Sandile Ngcobo

A digital laser for on-demand laser modes

Customizing the output beam shape from a laser invariably involves specialized optical elements in the form of apertures, diffractive optics and free-form mirrors. Such optics require considerable design and fabrication effort and suffer from the further disadvantage of being immutably connected to the selection of a particular spatial mode. Here we overcome these limitations with the first digital laser comprising an electrically addressed reflective phase-only spatial light modulator as an intra-cavity digitally addressed holographic mirror. The phase and amplitude of the holographic mirror may be controlled simply by writing a computer-generated hologram in the form of a grey-scale image to the device, for on-demand laser modes. We show that we can digitally control the laser modes with ease, and demonstrate real-time switching between spatial modes in an otherwise standard solid-state laser resonator. Our work opens new possibilities for the customizing of laser modes at source.

Doughnut laser beam as an incoherent superposition of two petal beams

Laguerre-Gaussian beams with a nonzero azimuthal index are known to carry orbital angular momentum (OAM), and are routinely created external to laser cavities. The few reports of obtaining such beams from laser cavities suffer from inconclusive evidence of the real electromagnetic field. In this Letter we revisit this question and show that an observed doughnut beam from a laser cavity may not be a pure Laguerre-Gaussian azimuthal mode but can be an incoherent sum of petal modes, which do not carry OAM. We point out the requirements for future analysis of such fields from laser resonators.

Modal decomposition without a priori scale information

The modal decomposition of an arbitrary optical field may be done without regard to the spatial scale of the chosen basis functions, but this generally leads to a large number of modes in the expansion. While this may be considered as mathematically correct, it is not efficient and not physically representative of the underlying field. Here we demonstrate a modal decomposition approach that requires no a priori knowledge of the spatial scale of the modes, but nevertheless leads to an optimised modal expansion. We illustrate the power of the method by successfully decomposing beams from a diode-pumped solid state laser resonator into an optimised Laguerre-Gaussian mode set. Our experimental results, which are in agreement with theory, illustrate the versatility of the approach.

Exciting higher-order radial Laguerre–Gaussian modes in a diode-pumped solid-state laser resonator

In this paper we experimentally demonstrate the intracavity generation of selected Laguerre-Gaussian modes of variable radial order, from 0 to 5. Our technique requires only an amplitude mask made up of absorbing rings to be placed inside the cavity, with the ring radii selected to coincide with the zeros of the desired Laguerre-Gaussian mode. We demonstrate high mode purity and a mode volume proportional to the order of the mode. Our results suggest a possible route to high brightness diode-pumped solid-state laser sources.
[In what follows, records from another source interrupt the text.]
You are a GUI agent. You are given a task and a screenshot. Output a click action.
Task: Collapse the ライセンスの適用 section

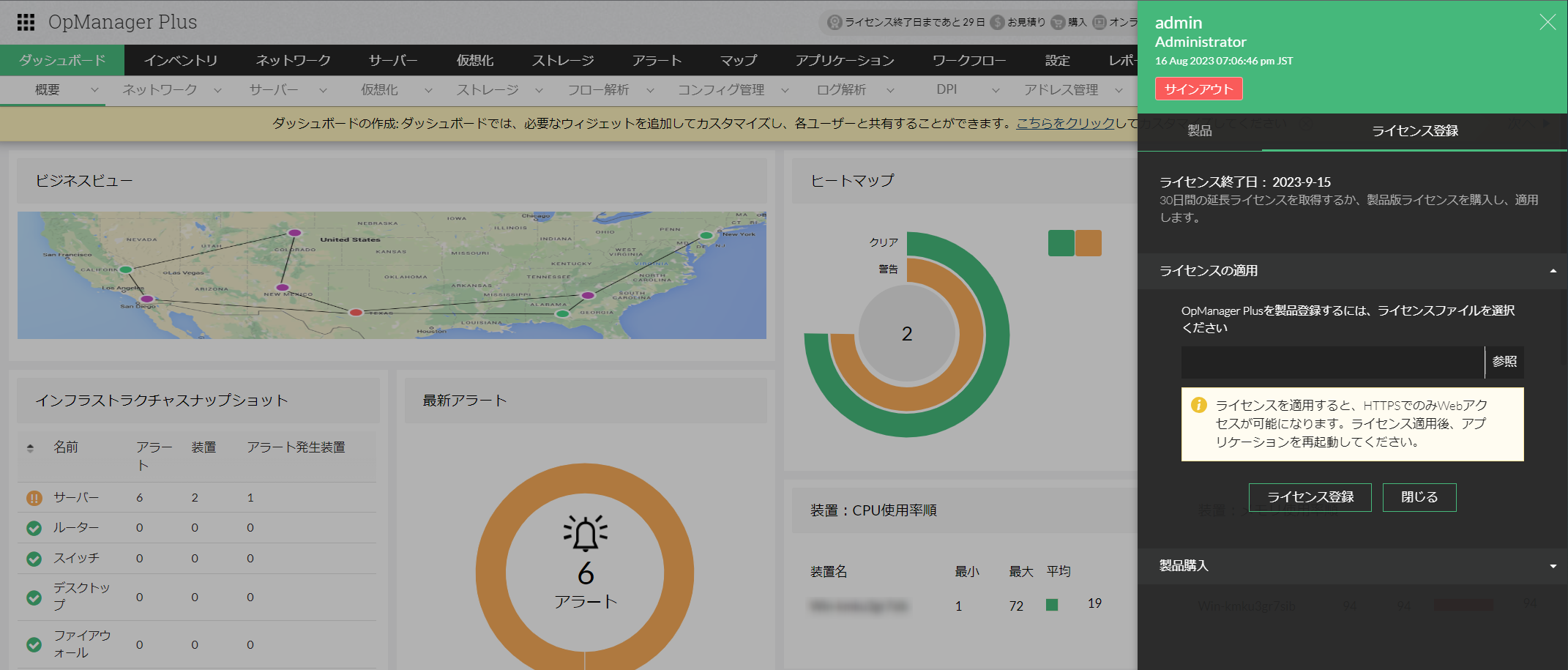point(1553,271)
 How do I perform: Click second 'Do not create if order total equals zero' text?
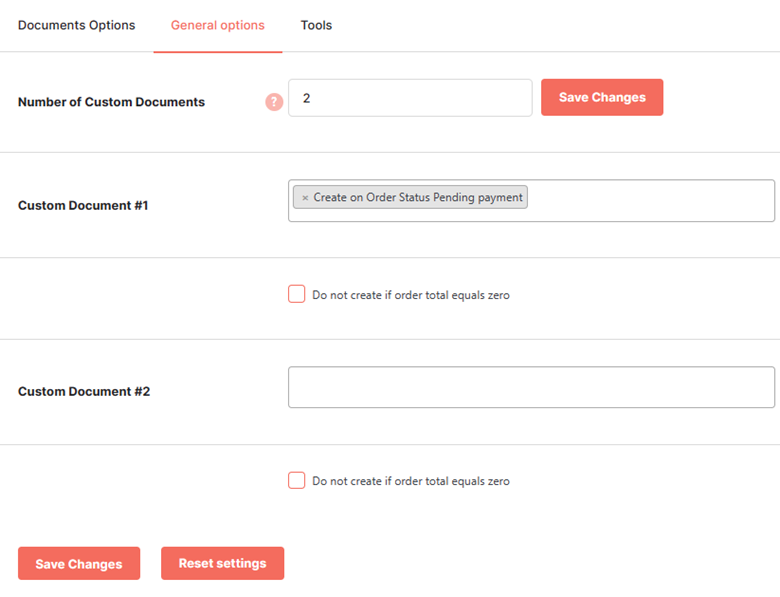pos(411,481)
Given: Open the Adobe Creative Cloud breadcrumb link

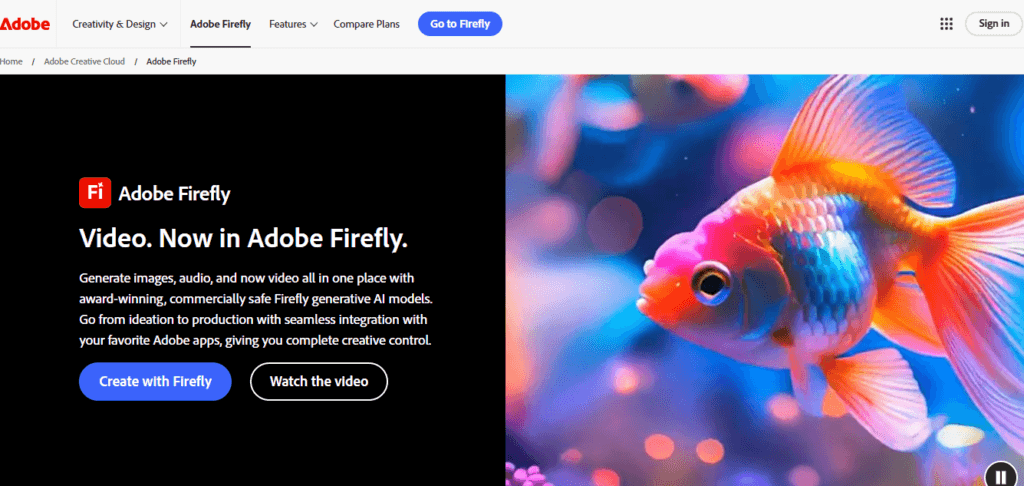Looking at the screenshot, I should (84, 61).
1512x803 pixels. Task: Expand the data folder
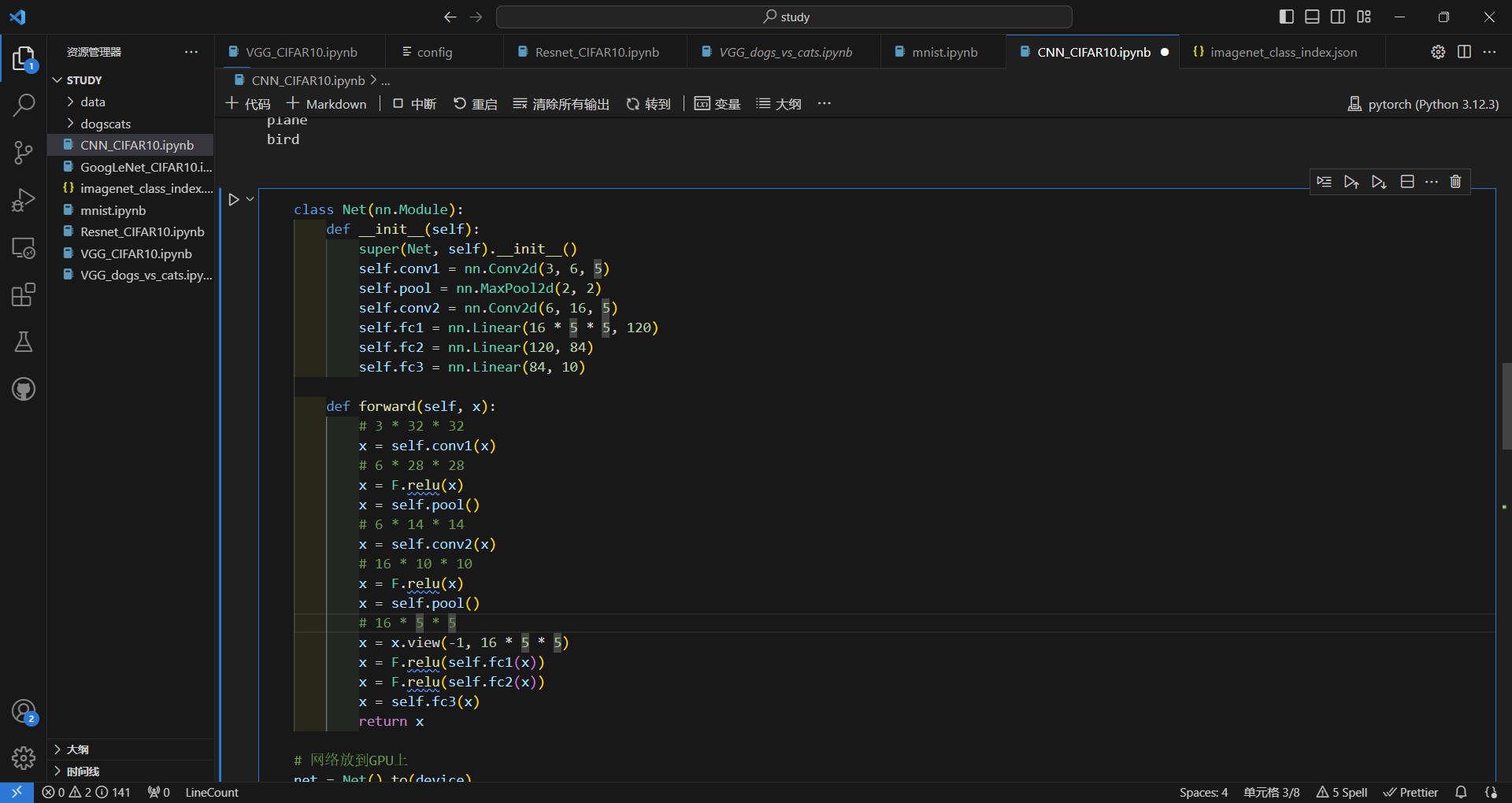tap(92, 102)
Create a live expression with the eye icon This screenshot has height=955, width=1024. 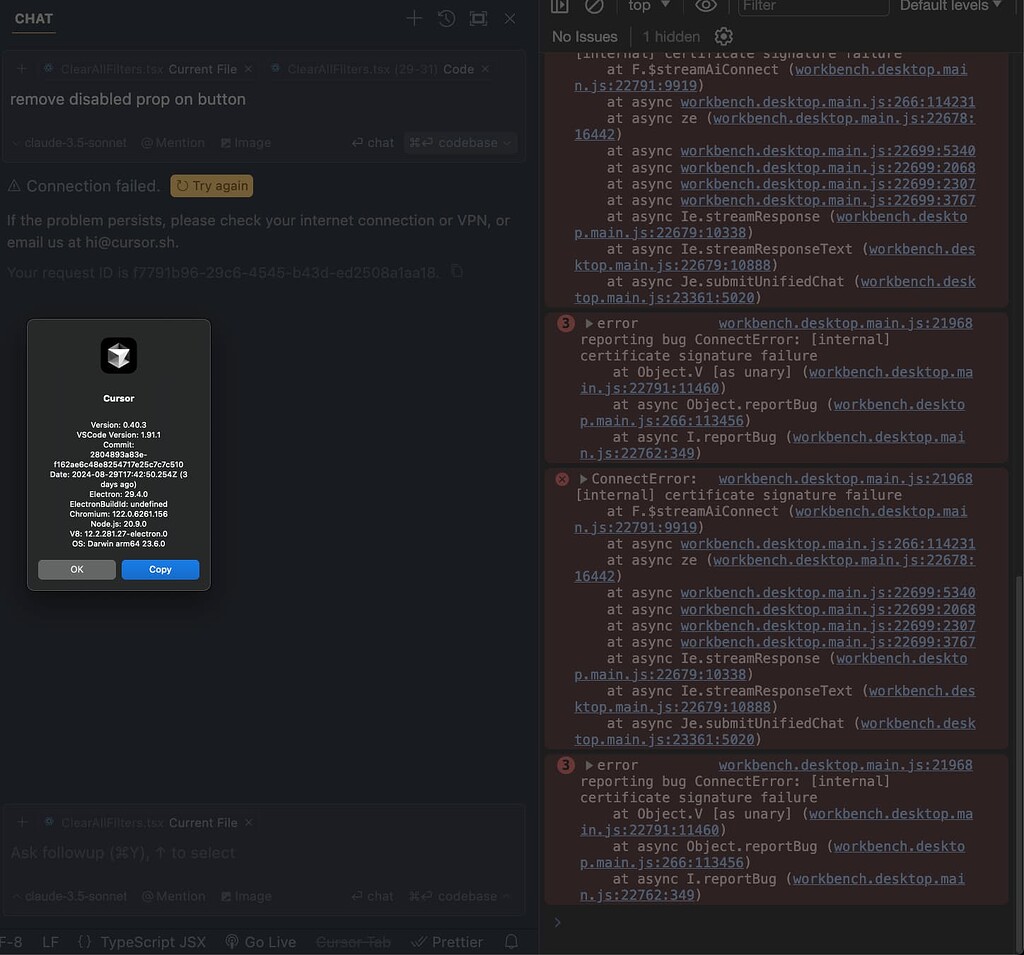[x=706, y=7]
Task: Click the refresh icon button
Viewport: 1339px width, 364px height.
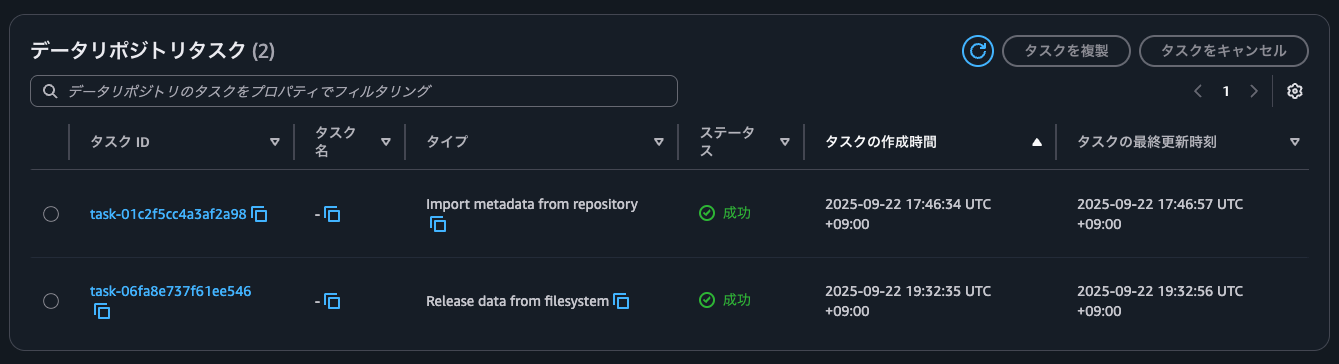Action: point(977,50)
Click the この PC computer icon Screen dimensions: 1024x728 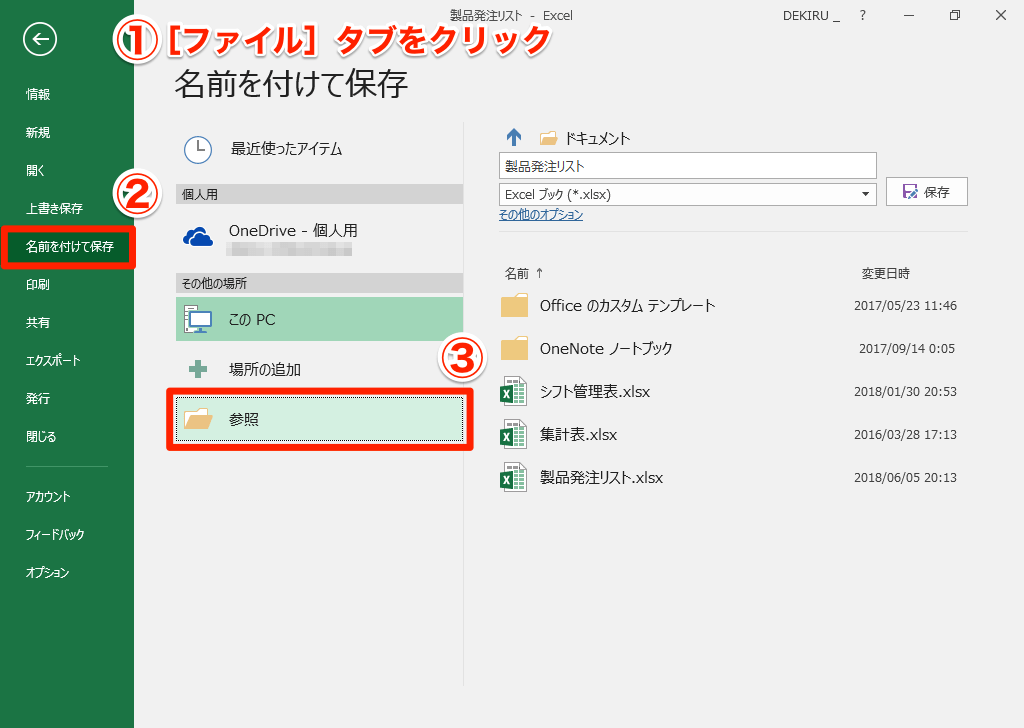198,319
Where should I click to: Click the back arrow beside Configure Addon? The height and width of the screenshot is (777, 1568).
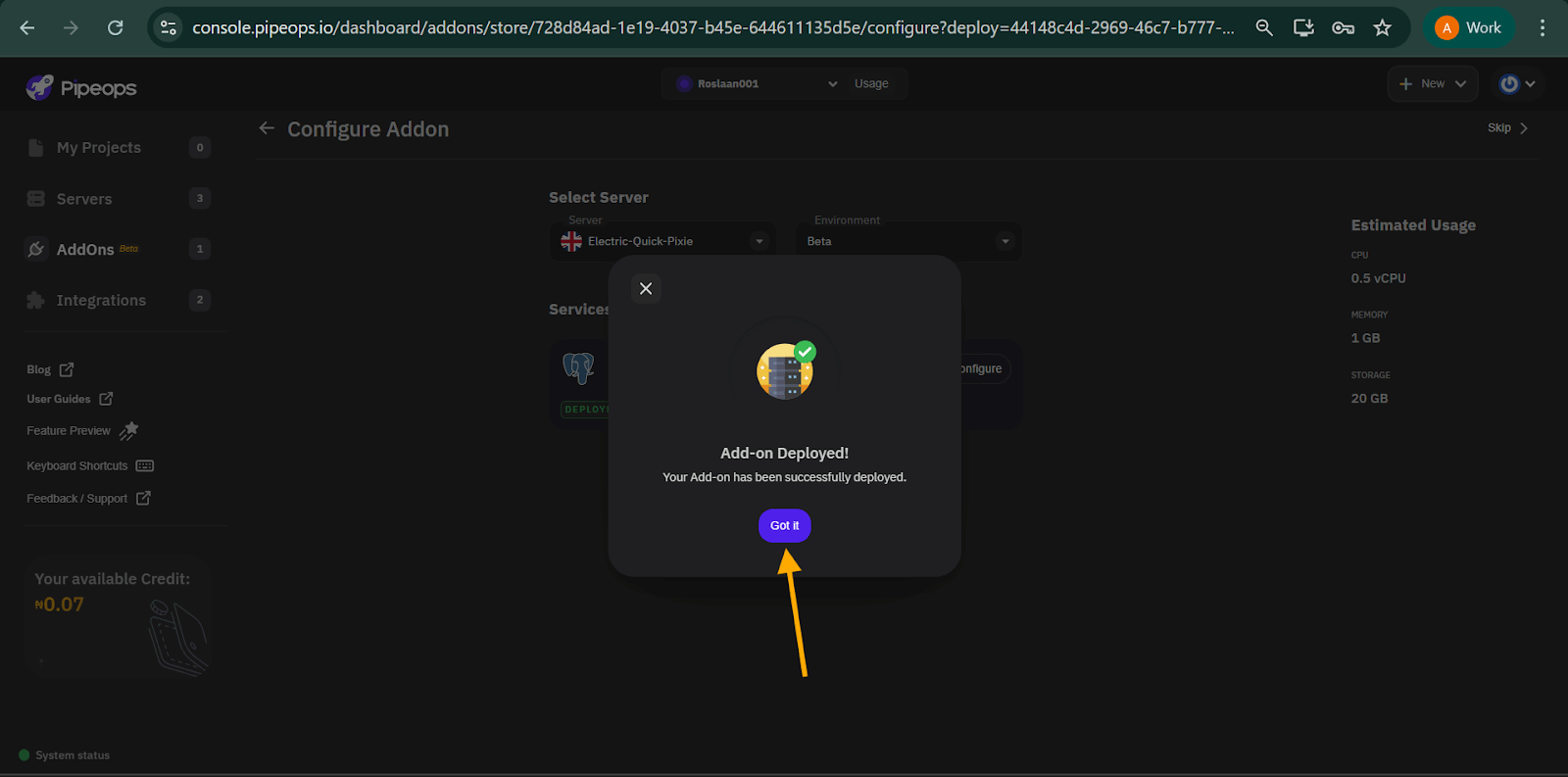[267, 128]
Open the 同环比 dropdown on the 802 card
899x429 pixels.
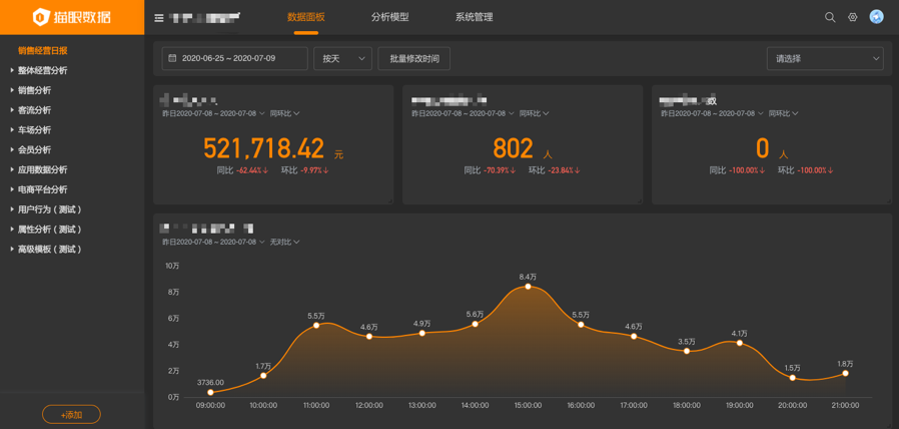click(534, 114)

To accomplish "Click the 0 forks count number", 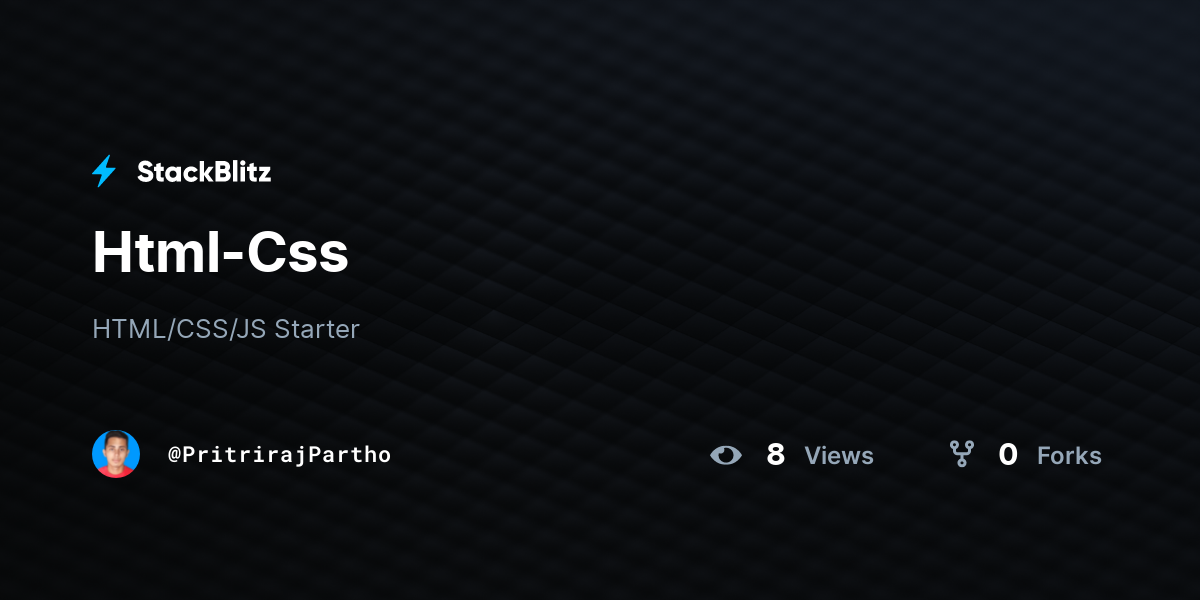I will (x=1008, y=455).
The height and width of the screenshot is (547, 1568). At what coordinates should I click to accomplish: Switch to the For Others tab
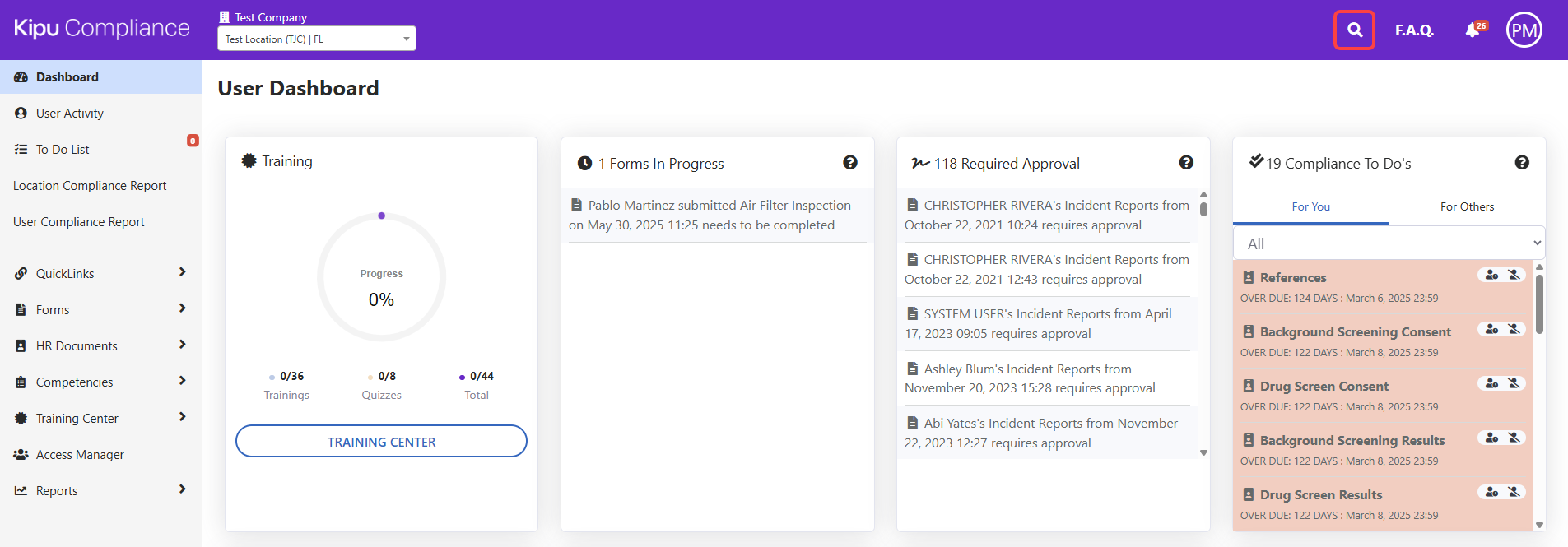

Tuneable Gaussian to flat-top resonator by amplitude beam shaping

We outline a simple laser cavity comprising an opaque ring and a circular aperture that is capable of producing spatially tuneable laser modes, from a Gaussian beam to a Flat-top beam. The tuneability is achieved by varying the diameter of the aperture and thus requires no realignment of the cavity. We demonstrate this principle using a digital laser with an intra-cavity spatial light modulator, and confirm the predicted properties of the resonator experimentally.

Implementation of a spatial light modulator for intracavity beam shaping

In this paper we outline the steps necessary to create a laser with an intra-cavity spatial light modulator (SLM) for transverse mode control. We employ a commercial SLM as the back reflector in an otherwise conventional diode-pumped solid state laser. We show that the geometry of the liquid crystal (LC) arrangement strongly influences the operating regime of the laser, from nominally amplitude-only mode control for twisted nematic LCs to nominally phase-only mode control for parallel-aligned LCs. We demonstrate both operating regimes experimentally and discuss the potential advantages of and improvements to this new technology.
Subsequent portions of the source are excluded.